Provided text |
>> begin
# News Modeling

Topic modeling involves **extracting features from document terms** and using
mathematical structures and frameworks like matrix factorization and SVD to generate **clusters or groups of terms** that are distinguishable from each other and these clusters of words form topics or concepts

Topic modeling is a method for **unsupervised classification** of documents, similar to clustering on numeric data

These concepts can be used to interpret the main **themes** of a corpus and also make **semantic connections among words that co-occur together** frequently in various documents

Topic modeling can help in the following areas:
- discovering the **hidden themes** in the collection
- **classifying** the documents into the discovered themes
- using the classification to **organize/summarize/search** the documents

Frameworks and algorithms to build topic models:
- Latent semantic indexing
- Latent Dirichlet allocation
- Non-negative matrix factorization

## Latent Dirichlet Allocation (LDA)
The latent Dirichlet allocation (LDA) technique is a **generative probabilistic model** where each **document is assumed to have a combination of topics** similar to a probabilistic latent semantic indexing model

In simple words, the idea behind LDA is that of two folds:
- each **document** can be described by a **distribution of topics**
- each **topic** can be described by a **distribution of words**

### LDA Algorithm

- 1. For each document, **randomly initialize each word to one of the K topics** (k is chosen beforehand)
- 2. For each document D, go through each word w and compute:
    - **P(T |D)** , which is a proportion of words in D assigned to topic T
    - **P(W |T )** , which is a proportion of assignments to topic T over all documents having the word W
- **Reassign word W with topic T** with probability P(T |D)´ P(W |T ) considering all other words and their topic assignments

![LDA](https://raw.githubusercontent.com/subashgandyer/datasets/main/images/LDA.png)

### Steps
- Install the necessary library
- Import the necessary libraries
- Download the dataset
- Load the dataset
- Pre-process the dataset
    - Stop words removal
    - Email removal
    - Non-alphabetic words removal
    - Tokenize
    - Lowercase
    - BiGrams & TriGrams
    - Lemmatization
- Create a dictionary for the document
- Filter low frequency words
- Create an Index to word dictionary
- Train the Topic Model
- Predict on the dataset
- Evaluate the Topic Model
    - Model Perplexity
    - Topic Coherence
- Visualize the topics

### Install the necessary library

In [1]:
! pip install pyLDAvis gensim spacy





### Import the libraries

In [2]:
import nltk
# ! nltk.download('stopwords')
>> end
Stated problem A | According to the news modeling text, how are topics produced in topic modeling? Answer in one to three sentences.
Stated problem B | List every pre-processing sub-step named in the news modeling text.
Stated problem C | Write out the part of the news modeling text starting at "In simple words, the" and ending at "is chosen beforehand)".

Data on locating visible targets
>> begin
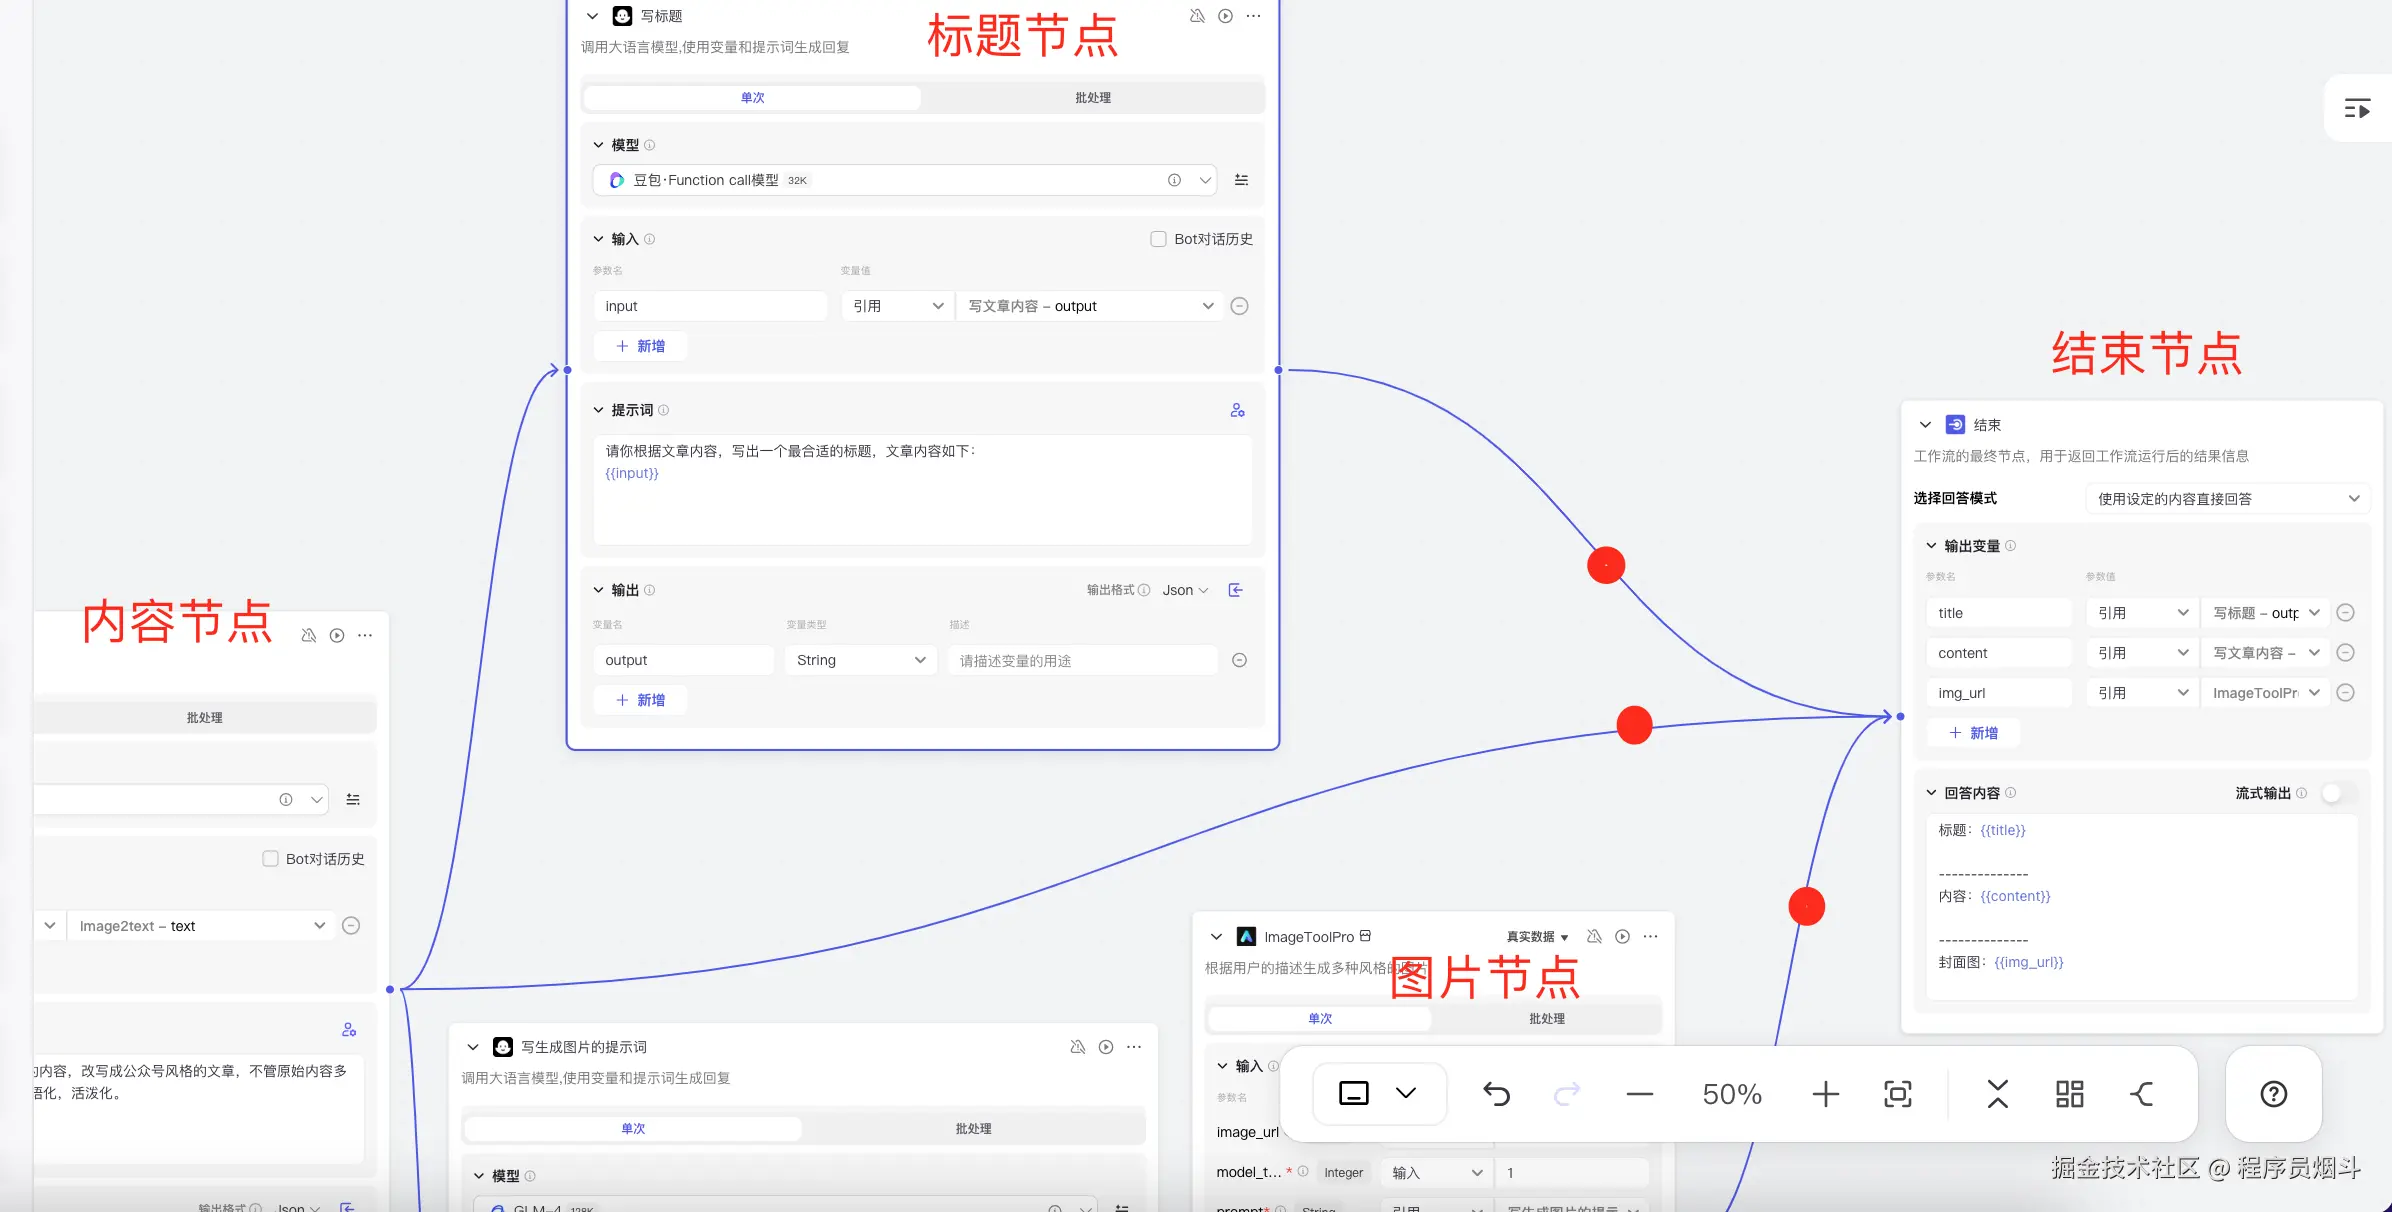Viewport: 2392px width, 1212px height.
Task: Switch to 批处理 tab in 写标题 node
Action: tap(1092, 98)
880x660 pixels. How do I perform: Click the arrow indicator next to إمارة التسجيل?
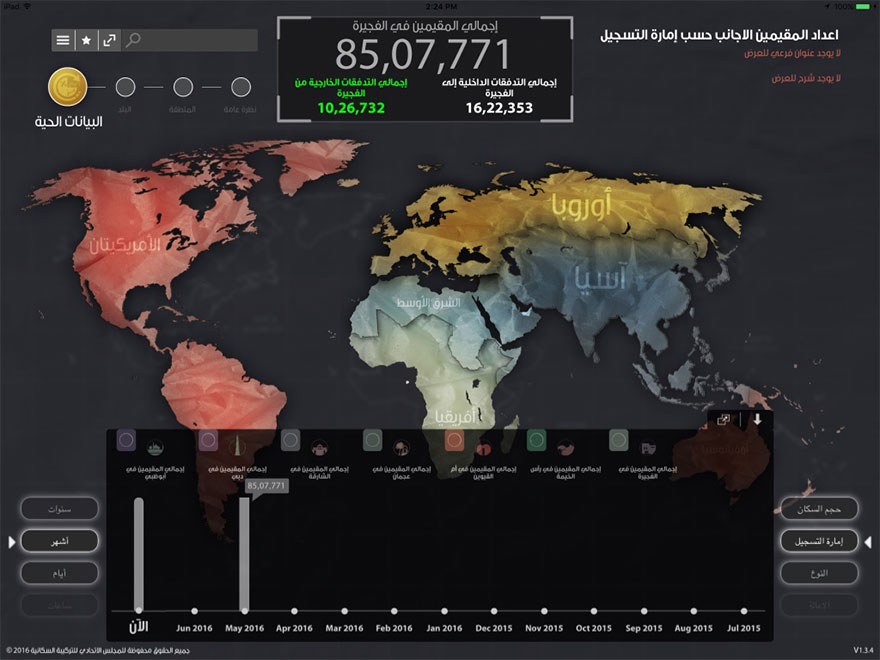tap(867, 541)
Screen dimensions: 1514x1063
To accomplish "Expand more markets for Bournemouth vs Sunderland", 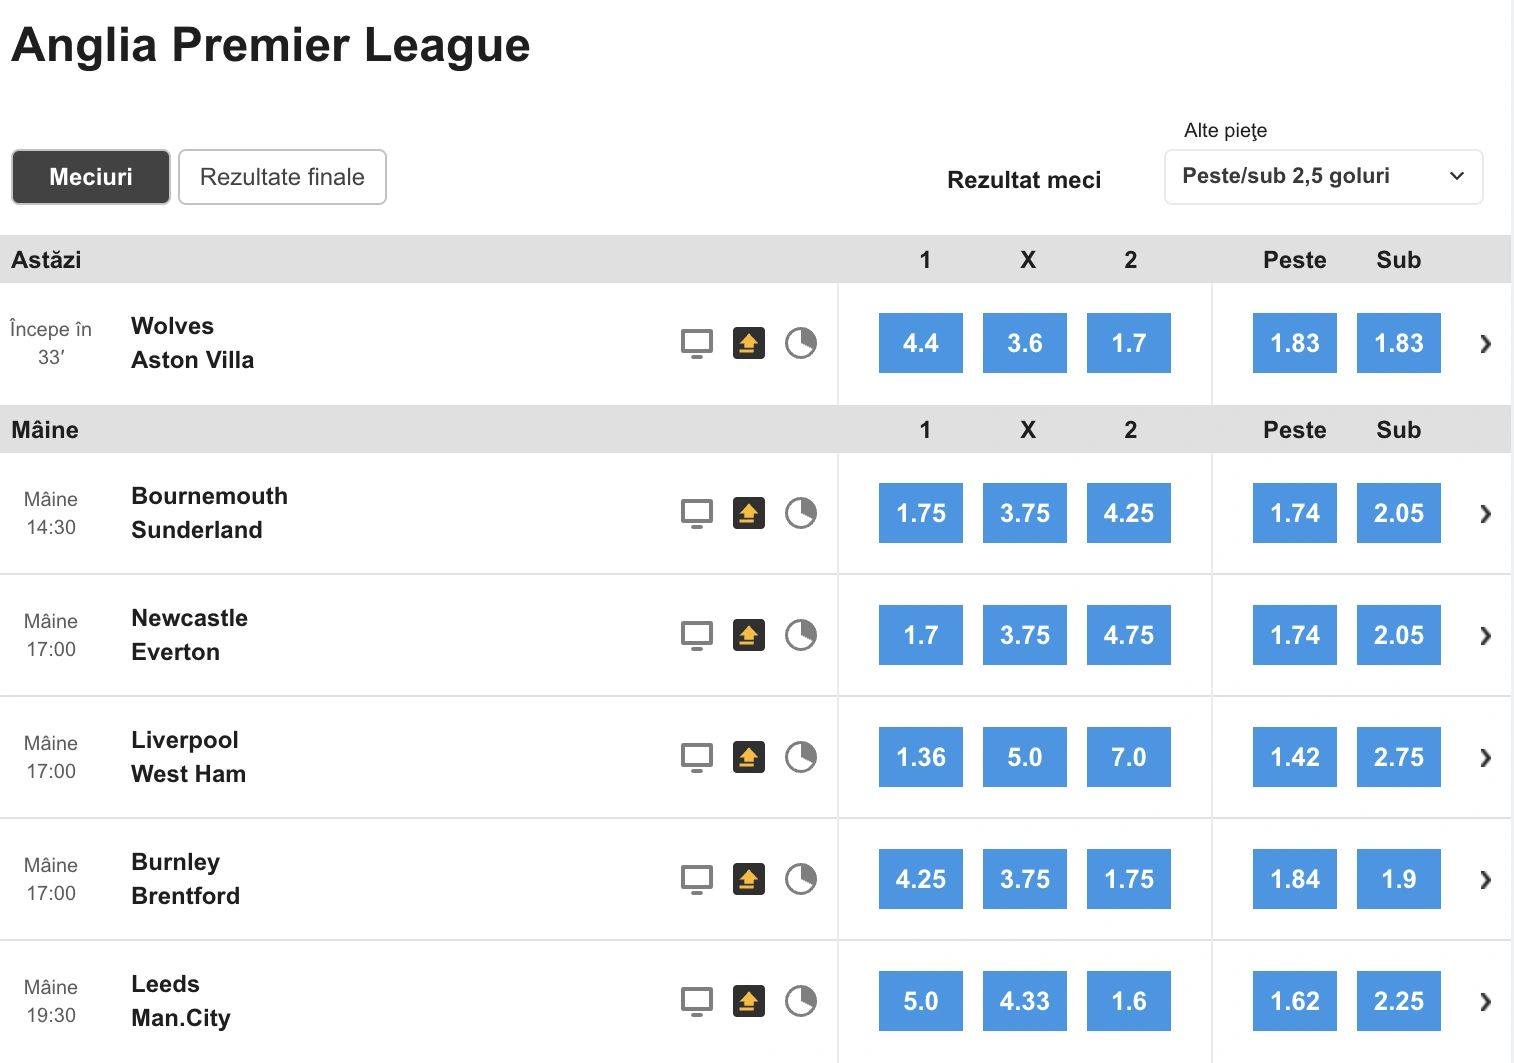I will 1485,514.
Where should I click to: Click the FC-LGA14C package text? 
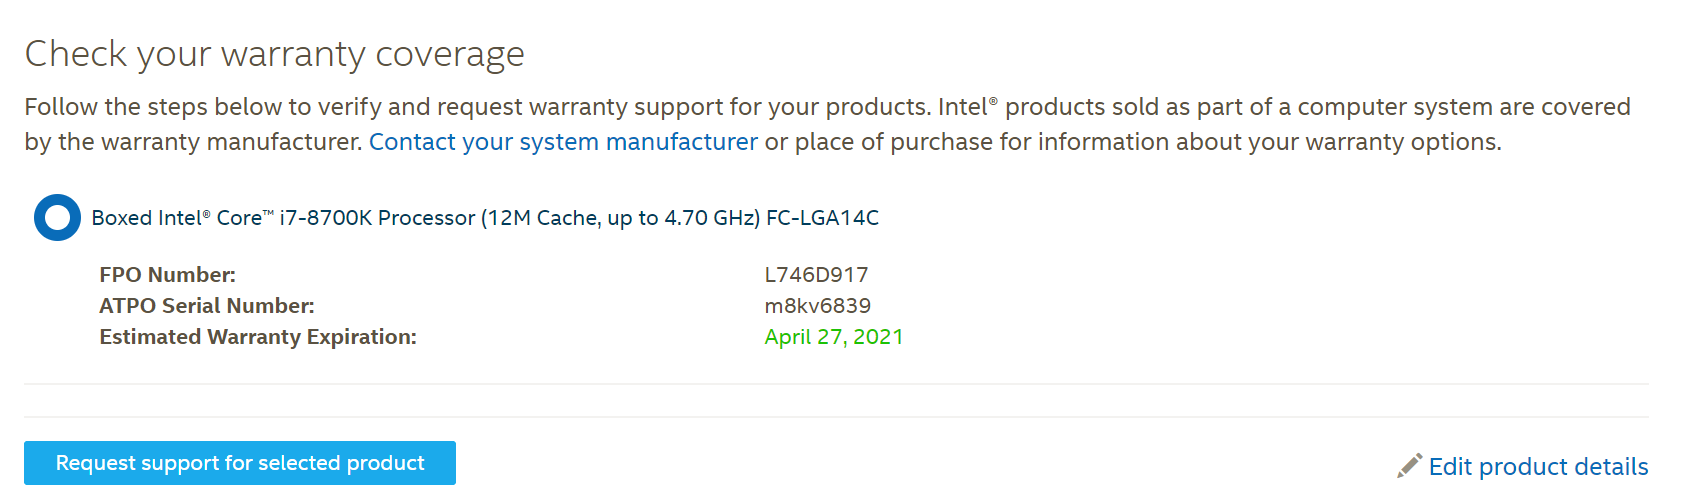822,218
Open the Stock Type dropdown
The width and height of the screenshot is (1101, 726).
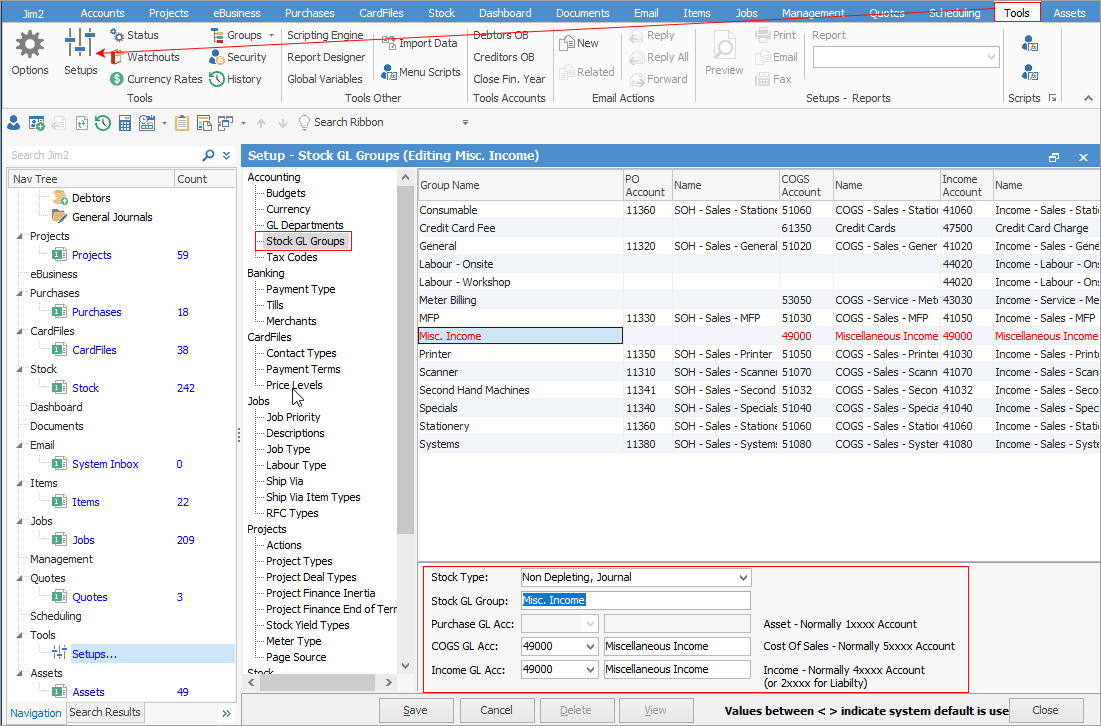(742, 577)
>> end
Written answer A | Features are extracted from document terms, and mathematical frameworks such as matrix factorization and SVD are used to generate clusters or groups of terms that are distinguishable from one another. These clusters of words form the topics or concepts.

Written answer B |
- Stop words removal
- Email removal
- Non-alphabetic words removal
- Tokenize
- Lowercase
- BiGrams & TriGrams
- Lemmatization

Written answer C |
In simple words, the idea behind LDA is that of two folds:
- each **document** can be described by a **distribution of topics**
- each **topic** can be described by a **distribution of words**

### LDA Algorithm

- 1. For each document, **randomly initialize each word to one of the K topics** (k is chosen beforehand)